Estas dinámicas afectan directamente a la salud pública. En muchas regiones del mundo, especialmente en zonas urbanas y empobrecidas, los productos más accesibles y baratos son aquellos ultraprocesados, ricos en azúcares, grasas saturadas y aditivos, mientras los alimentos frescos, locales y nutritivos resultan más caros o directamente inaccesibles. Este modelo alimentario contribuye a la expansión de enfermedades no transmisibles como la diabetes, la hipertensión o la obesidad, con enormes costes sociales y sanitarios.

Dependencia alimentaria y vulnerabilidad

La concentración del poder alimentario también tiene consecuencias geopolíticas. Muchos países, especialmente del Sur Global, han sufrido cómo sus sistemas agrícolas tradicionales se desmantelaban en favor de un modelo orientado a la exportación de materias primas (soja, maíz, café, cacao) o a la importación de alimentos básicos. Esto ha generado una dependencia alimentaria creciente, que los hace vulnerables a las fluctuaciones del mercado internacional, a los cambios climáticos y a las decisiones de unas pocas empresas o gobiernos.

La pandemia de COVID-19, la guerra en Ucrania o las olas de calor extremas han demostrado hasta qué punto este sistema es frágil y expone a millones de personas a la inseguridad alimentaria. El modelo de “justo a tiempo”, basado en largas cadenas de suministro globalizadas, ha chocado con los límites físicos, logísticos y ecológicos del planeta.

Agricultura sin agricultores

Una de las consecuencias más preocupantes del sistema alimentario global es la expulsión masiva de pequeños productores. En muchas regiones rurales, los agricultores pierden su tierra, su capacidad de competir en los mercados o su autonomía productiva. El acceso a insumos, certificaciones, transporte o distribución está mediado por grandes actores que imponen precios, condiciones y calendarios.

Frente a esta realidad, las políticas públicas suelen favorecer a los grandes productores, a través de subsidios, exenciones fiscales o infraestructuras adaptadas al agronegocio. La innovación tecnológica (como la agricultura de precisión, los drones o la edición genética) se presenta como la solución, pero en muchos casos termina reforzando la concentración y la dependencia.

Se consolida así un modelo de “agricultura sin agricultores”, donde el conocimiento local, los cultivos tradicionales, la biodiversidad y las formas de vida rurales son sacrificados en favor de una eficiencia técnica que solo beneficia a unos pocos.

¿Hay alternativa?

Pero existen alternativas. Frente a este modelo concentrado, depredador y excluyente, crecen en todo el mundo movimientos y propuestas por una alimentación más justa, democrática y sostenible.

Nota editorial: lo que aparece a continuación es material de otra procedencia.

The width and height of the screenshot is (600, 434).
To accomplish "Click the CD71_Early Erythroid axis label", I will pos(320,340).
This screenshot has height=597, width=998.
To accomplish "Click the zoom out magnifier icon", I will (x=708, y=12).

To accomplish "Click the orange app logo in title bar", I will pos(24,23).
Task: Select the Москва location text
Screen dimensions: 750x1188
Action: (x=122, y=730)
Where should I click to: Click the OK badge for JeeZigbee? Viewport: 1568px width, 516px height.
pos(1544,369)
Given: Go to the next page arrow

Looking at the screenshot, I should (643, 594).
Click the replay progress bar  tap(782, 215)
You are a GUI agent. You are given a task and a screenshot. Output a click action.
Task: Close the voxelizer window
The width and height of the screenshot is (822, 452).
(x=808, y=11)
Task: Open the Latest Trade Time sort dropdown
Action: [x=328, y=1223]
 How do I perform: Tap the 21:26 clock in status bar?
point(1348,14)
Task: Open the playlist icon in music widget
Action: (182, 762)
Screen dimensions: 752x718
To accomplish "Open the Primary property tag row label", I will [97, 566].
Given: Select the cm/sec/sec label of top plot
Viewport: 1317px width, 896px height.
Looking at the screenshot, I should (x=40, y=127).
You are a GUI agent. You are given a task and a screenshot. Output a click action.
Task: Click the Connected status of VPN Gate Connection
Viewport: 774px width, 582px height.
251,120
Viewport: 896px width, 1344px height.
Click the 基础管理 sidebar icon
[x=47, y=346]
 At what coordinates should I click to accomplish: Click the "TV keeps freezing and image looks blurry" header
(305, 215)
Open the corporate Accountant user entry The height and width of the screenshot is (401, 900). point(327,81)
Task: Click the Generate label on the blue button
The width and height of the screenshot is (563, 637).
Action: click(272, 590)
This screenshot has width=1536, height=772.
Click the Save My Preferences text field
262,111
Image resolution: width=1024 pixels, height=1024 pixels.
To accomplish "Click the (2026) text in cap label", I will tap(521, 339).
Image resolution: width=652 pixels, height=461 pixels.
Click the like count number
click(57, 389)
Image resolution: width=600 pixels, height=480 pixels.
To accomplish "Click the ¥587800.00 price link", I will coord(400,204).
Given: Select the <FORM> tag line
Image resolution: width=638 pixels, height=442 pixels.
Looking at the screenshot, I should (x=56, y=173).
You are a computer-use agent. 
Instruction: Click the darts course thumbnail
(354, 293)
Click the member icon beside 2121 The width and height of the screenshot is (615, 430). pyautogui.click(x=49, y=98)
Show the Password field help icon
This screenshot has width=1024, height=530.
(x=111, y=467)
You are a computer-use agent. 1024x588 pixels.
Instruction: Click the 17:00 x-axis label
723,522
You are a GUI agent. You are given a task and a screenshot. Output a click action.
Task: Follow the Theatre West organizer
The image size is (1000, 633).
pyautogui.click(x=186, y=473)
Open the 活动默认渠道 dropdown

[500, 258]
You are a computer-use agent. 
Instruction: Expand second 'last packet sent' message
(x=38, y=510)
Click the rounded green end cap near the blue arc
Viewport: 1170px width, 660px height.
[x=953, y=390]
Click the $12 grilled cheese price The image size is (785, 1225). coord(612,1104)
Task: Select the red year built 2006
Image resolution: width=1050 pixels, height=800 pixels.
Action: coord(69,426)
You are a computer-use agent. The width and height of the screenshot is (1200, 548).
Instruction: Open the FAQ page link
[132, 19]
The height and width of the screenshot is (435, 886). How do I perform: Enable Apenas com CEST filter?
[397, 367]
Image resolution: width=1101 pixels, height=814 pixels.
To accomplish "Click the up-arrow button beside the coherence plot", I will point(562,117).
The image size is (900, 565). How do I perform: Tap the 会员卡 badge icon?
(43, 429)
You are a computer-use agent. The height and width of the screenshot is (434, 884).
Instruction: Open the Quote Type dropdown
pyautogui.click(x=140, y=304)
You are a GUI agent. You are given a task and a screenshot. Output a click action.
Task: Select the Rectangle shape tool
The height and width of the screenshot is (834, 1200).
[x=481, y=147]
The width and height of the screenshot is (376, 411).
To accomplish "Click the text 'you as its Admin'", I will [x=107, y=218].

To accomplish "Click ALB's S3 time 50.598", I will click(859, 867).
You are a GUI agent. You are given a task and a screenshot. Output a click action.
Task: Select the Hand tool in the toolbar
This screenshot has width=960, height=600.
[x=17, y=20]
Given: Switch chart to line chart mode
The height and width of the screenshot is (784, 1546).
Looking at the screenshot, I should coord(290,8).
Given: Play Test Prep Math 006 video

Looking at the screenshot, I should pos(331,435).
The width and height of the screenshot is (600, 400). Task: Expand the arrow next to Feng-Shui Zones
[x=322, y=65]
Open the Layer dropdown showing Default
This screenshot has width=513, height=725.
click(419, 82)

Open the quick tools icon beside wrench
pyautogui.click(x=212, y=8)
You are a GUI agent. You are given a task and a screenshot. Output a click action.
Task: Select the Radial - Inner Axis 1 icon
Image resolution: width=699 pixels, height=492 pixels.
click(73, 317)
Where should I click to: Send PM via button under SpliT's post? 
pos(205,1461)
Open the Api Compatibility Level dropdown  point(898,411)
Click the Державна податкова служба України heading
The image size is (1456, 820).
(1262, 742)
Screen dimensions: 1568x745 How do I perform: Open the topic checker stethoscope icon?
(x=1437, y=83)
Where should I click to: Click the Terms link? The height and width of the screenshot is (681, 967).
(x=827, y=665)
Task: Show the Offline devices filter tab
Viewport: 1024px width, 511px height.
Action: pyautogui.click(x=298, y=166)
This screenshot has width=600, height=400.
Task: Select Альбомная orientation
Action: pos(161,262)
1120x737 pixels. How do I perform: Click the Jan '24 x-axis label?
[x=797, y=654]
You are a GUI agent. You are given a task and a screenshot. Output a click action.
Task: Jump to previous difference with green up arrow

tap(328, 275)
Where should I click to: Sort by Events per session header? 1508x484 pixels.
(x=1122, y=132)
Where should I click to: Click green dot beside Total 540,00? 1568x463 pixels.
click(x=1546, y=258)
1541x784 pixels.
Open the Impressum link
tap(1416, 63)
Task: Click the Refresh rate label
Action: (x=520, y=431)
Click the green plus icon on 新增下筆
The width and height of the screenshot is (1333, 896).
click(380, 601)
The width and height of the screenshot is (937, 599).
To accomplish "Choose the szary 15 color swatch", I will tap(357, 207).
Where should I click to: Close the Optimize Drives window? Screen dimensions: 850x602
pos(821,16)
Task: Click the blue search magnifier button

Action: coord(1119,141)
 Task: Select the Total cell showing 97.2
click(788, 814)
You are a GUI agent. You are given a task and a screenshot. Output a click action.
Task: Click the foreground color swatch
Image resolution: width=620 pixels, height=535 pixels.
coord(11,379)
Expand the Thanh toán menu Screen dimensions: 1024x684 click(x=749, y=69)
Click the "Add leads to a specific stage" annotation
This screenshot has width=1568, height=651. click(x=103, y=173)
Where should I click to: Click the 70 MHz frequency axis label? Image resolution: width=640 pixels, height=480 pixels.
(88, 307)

La soberanía alimentaria, impulsada por organizaciones campesinas como La Vía Campesina, defiende el derecho de los pueblos a decidir cómo producir, distribuir y consumir alimentos. La agroecología promueve prácticas agrícolas sostenibles, adaptadas al entorno local y centradas en la autonomía productiva. Redes de comercio justo, mercados locales, cooperativas de consumo y políticas alimentarias municipales están demostrando que es posible otro sistema.

Pero para que estas alternativas se conviertan en norma y no en excepción, se necesita voluntad política. Romper el poder de los oligopolios alimentarios requiere regulación antimonopolio, fomento activo de la producción local, inversión en circuitos cortos, apoyo a la agricultura familiar y, sobre todo, un cambio profundo en la forma en que entendemos la alimentación: de mercancía a derecho.

Preguntas para el debate

  1. ¿Qué efectos tiene la concentración empresarial sobre los precios y la calidad de los alimentos?
  2. ¿Quién controla las decisiones sobre qué se cultiva y qué se consume a nivel global?
  3. ¿Qué papel juegan los supermercados en la organización del sistema alimentario?
  4. ¿Cómo afecta la dependencia alimentaria a la soberanía de los países?
  5. ¿Es compatible el libre mercado con el derecho universal a la alimentación?